Multiparametric prostate MR imaging “allows for imaging-based identification of prostate cancer, which may improve diagnostic accuracy for high-risk tumors,” the authors explained. These images are electronically superimposed in real time on transrectal ultrasound images by targeted (MR)/ultrasound fusion–guided biopsy platforms. “Numerous targeted biopsy platforms exist and are capable of performing biopsies of suspicious prostate regions on multiparametric prostate MR imaging,” the authors noted.

“Targeted MR/ultrasound fusion–guided biopsy diagnosed 461 prostate cancer cases, and standard biopsy diagnosed 469 cases. There was exact agreement between targeted and standard biopsy in 690 men (69%) undergoing biopsy,” the researchers reported. Targeted biopsy, however, diagnosed 30% more high-risk cancers than standard biopsy (173 vs 122 cases, P < .001) and 17% fewer low-risk cancers (213 vs 258 cases, P < .001).

Combining standard biopsy cores with the targeted approach led to an additional 103 cases (22%), but mostly low-risk prostate cancer was diagnosed (83% low risk, 12% intermediate risk, and 5% high risk). “This equated to a number needed to biopsy with standard biopsy in addition to targeted biopsy of 200 men to diagnose 1 additional high-risk cancer,” the researchers stated. “Furthermore, for every additional case of high-risk cancer diagnosed, 17 additional cases of low-risk cancer would be diagnosed.”

Targeted biopsy was also better at predicting whole-gland pathology at prostatectomy than standard biopsy or the two approaches combined. The sensitivity of targeted biopsy was 77% vs 53% for standard biopsy, and the specificities were similar, 68% vs 66%.

Study Implications

“This study demonstrated that targeted biopsy could significantly change the distribution of risk in men newly diagnosed with prostate cancer toward diagnosis of more high-risk disease,” the authors concluded. “Although these improvements in risk stratification could translate into substantial clinical benefits, it is important to recognize that this study is preliminary with regard to clinical endpoints such as recurrence of disease and prostate cancer–specific mortality. These findings provide a strong rationale for the conduct of randomized clinical trials to determine the effect of targeted biopsy on clinical outcomes.”  

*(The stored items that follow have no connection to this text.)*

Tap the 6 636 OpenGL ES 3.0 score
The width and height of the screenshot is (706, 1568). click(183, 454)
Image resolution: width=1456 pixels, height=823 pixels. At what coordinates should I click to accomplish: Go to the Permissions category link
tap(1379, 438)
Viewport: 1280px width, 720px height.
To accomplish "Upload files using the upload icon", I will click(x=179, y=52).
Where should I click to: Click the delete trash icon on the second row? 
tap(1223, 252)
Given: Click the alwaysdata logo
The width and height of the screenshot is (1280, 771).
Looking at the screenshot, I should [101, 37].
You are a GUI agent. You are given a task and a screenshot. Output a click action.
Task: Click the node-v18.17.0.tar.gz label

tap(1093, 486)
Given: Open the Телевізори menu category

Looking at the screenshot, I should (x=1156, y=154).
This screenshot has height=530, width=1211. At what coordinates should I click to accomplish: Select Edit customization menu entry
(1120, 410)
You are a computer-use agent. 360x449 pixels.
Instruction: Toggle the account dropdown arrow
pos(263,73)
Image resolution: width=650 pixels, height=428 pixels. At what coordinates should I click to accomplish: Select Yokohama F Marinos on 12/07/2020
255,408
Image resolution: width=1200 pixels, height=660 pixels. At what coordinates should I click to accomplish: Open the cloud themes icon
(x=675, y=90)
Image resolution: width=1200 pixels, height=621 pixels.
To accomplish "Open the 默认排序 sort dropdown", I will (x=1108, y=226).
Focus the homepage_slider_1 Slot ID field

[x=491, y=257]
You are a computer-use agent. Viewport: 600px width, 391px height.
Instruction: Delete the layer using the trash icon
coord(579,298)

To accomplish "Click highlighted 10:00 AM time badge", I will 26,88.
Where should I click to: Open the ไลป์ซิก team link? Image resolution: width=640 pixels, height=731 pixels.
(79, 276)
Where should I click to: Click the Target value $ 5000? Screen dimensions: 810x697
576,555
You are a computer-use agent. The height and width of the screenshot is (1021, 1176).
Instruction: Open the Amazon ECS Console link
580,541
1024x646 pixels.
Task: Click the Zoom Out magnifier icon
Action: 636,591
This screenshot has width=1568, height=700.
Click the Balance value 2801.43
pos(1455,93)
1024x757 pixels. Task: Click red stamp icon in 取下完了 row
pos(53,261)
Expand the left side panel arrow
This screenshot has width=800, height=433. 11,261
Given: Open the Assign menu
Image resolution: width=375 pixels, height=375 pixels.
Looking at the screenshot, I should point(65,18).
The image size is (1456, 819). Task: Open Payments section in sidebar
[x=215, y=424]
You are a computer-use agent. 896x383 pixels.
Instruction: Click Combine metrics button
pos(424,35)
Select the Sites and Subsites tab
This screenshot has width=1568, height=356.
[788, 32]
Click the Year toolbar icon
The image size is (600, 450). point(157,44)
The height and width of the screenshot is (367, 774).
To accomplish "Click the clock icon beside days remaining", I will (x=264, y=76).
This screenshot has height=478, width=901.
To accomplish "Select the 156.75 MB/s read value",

In an accompanying editorial, Lawrence H. Schwartz, MD, of Columbia University College of Physicians and Surgeons, New York, and JAMA Associate Editor Ethan Basch, MD, of the University of North Carolina, Chapel Hill, noted that “any new technology that improves the ability of biopsy to distinguish between men with lower- and higher-risk cancers has the potential to influence clinical decisions and improve patient outcomes.” The editorialists cautioned, however, that “a new test should not be widely adopted in the absence of direct evidence showing benefits on quality of life, life expectancy, or ideally both.” ■

Siddiqui MM, et al: JAMA 313:390-397, 2015.

Schwartz LH, Basch E: JAMA 313:367-368, 2015.